De plus, l’impact hostile de l’espace carcéral au-delà de l’aspect


physique est aussi moral. Il est représenté de manière subtile à travers
la déshumanisation, l’impuissance et la résignation de Mélédouman. La
déchéance morale est décrite sur un ton humoristique crée par le
recours au jeu de mots « paradis/asticots », « on voyait…des
moustiques » traduisant l’hégémonie des “vermines“ dans cette
minuscule cellule. Face à cette impuissance et à cette résignation,
Mélédouman apparaît comme un personnage transfiguré qui a perdu
toute dignité et toute personnalité.

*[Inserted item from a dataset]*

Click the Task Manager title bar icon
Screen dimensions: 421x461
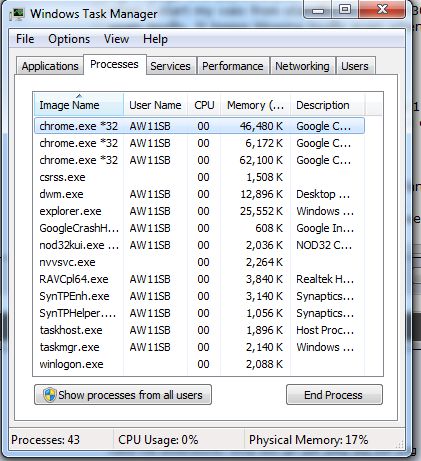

Mélédouman attend la mort
prochaine qui constitue pour lui une sorte de délivrance, un
soulagement.

CONCLUSION REDIGEE

Au terme de notre étude, notons la précision artistique et réaliste


avec laquelle Jean Marie Adiaffi a mis en relief la déshumanisation du
prisonnier à travers une cruauté sans pareil du régime colonial. La
description réaliste de l’univers carcéral dépeint comme un lieu insalubre
de puanteur et de détritus renvoie à l’ambigüité et aux servitudes de la
société coloniale. La colonisation n’a eu que des effets néfastes ?

NB : Couronné en 1981 par le grand prix littéraire d’Afrique noire


pour son roman la Carte d’Identité (paris, Hatier, 1980), Jean Marie
Adiaffi a entrepris de construire une œuvre littéraire qui s’articule autour
de deux volets symétriques, en prose romanesque et poétique.